Mon engagement, je le dois d’abord mes origines. Je suis issu d’un village où j’ai vécu la pauvreté et partagé les nombreux problèmes auxquels font face mes concitoyens. Parmi ces problèmes, il y a ceux qui touchent les femmes : j’en ai pris conscience et cela m’a amené à remettre en cause certains aspects de ma propre culture.

Après avoir soutenu ma thèse de géographie sur les questions de populations, je suis revenu au pays et j’ai pris mes fonctions à l’université. Mais je me suis rapidement aperçu que pour traduire de belles idées dans la réalité de tous les jours, il faut pouvoir agir au niveau politique. C’est pour cela que je suis devenu député et que je me suis engagé en faveur de la santé des populations, de la planification familiale et du VIH-sida.

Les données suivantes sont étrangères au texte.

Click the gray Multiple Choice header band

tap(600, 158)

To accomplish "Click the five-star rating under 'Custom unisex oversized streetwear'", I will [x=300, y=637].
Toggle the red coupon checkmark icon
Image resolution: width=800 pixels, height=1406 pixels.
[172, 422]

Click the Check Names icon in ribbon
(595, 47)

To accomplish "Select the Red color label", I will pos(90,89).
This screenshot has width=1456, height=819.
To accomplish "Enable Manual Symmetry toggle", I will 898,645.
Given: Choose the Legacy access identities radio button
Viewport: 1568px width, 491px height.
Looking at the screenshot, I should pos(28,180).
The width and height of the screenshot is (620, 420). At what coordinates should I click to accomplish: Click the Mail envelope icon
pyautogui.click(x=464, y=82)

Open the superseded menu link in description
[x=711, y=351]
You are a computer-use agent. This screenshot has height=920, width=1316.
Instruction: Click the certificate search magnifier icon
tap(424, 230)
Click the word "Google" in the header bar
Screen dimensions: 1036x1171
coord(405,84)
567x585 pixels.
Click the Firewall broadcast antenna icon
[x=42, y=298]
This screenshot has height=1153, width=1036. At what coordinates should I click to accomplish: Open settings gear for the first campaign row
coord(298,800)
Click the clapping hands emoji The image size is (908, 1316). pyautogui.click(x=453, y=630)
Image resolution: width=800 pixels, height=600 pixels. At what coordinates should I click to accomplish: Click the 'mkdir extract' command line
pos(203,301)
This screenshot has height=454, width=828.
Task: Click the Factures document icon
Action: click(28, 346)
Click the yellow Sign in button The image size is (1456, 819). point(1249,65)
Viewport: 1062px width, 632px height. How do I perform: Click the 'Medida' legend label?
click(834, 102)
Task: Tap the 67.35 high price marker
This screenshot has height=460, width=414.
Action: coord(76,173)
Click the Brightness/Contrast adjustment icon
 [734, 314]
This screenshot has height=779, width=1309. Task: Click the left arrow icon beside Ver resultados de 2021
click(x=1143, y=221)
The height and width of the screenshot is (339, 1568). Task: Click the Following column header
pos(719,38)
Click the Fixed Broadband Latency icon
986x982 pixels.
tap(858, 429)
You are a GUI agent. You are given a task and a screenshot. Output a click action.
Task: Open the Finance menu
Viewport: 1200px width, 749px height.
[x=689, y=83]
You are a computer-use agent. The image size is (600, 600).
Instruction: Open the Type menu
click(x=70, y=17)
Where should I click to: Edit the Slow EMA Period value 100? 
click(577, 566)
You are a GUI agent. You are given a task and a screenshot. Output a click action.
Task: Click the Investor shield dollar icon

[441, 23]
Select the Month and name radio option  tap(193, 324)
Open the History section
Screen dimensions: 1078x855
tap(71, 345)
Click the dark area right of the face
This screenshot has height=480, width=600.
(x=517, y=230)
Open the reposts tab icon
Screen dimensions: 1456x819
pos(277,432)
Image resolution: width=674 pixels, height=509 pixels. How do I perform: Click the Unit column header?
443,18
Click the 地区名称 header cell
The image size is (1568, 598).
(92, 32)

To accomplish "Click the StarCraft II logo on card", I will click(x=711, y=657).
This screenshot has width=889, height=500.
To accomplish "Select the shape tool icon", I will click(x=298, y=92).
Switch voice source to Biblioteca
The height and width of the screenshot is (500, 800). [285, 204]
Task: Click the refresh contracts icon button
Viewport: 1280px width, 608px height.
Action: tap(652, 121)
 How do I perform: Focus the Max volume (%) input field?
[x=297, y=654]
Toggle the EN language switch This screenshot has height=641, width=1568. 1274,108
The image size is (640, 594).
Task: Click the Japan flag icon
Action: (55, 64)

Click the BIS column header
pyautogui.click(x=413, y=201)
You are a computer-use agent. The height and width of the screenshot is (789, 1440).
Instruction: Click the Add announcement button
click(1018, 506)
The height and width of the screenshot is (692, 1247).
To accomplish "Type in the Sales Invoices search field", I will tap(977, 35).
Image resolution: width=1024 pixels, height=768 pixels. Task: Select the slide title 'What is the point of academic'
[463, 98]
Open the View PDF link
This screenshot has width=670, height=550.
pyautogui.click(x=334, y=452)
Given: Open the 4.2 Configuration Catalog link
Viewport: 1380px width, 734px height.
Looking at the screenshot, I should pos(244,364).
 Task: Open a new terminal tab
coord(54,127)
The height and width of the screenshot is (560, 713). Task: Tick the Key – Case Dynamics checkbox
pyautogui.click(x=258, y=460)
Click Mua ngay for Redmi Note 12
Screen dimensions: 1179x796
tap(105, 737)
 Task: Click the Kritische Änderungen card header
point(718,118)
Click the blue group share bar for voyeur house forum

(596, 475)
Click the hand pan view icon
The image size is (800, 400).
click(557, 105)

« Il faut aller vers les populations »

Aujourd’hui, le Bénin dispose d’un arsenal de textes juridiques tout à fait correct pour protéger les droits et la santé des femmes, notamment en termes de planification familiale. Mais il faut faire vivre ces textes, il faut vulgariser ces lois pour ne pas qu’elles restent lettre morte. Les pouvoirs publics doivent les diffuser, les traduire en langue et les promouvoir auprès de toutes celles et ceux qui peuvent aider à les mettre en œuvre. Et puis, il faut aller vers les populations pour les sensibiliser et accompagner le changement des comportements. L’Etat doit mobiliser les crédits et les énergies nécessaires pour faire face aux enjeux, en s’appuyant sur les collectivités locales et des délégués auprès des populations. A la clef, il y a la santé des enfants, leur éducation et un meilleur développement économique pour plus de bien-être.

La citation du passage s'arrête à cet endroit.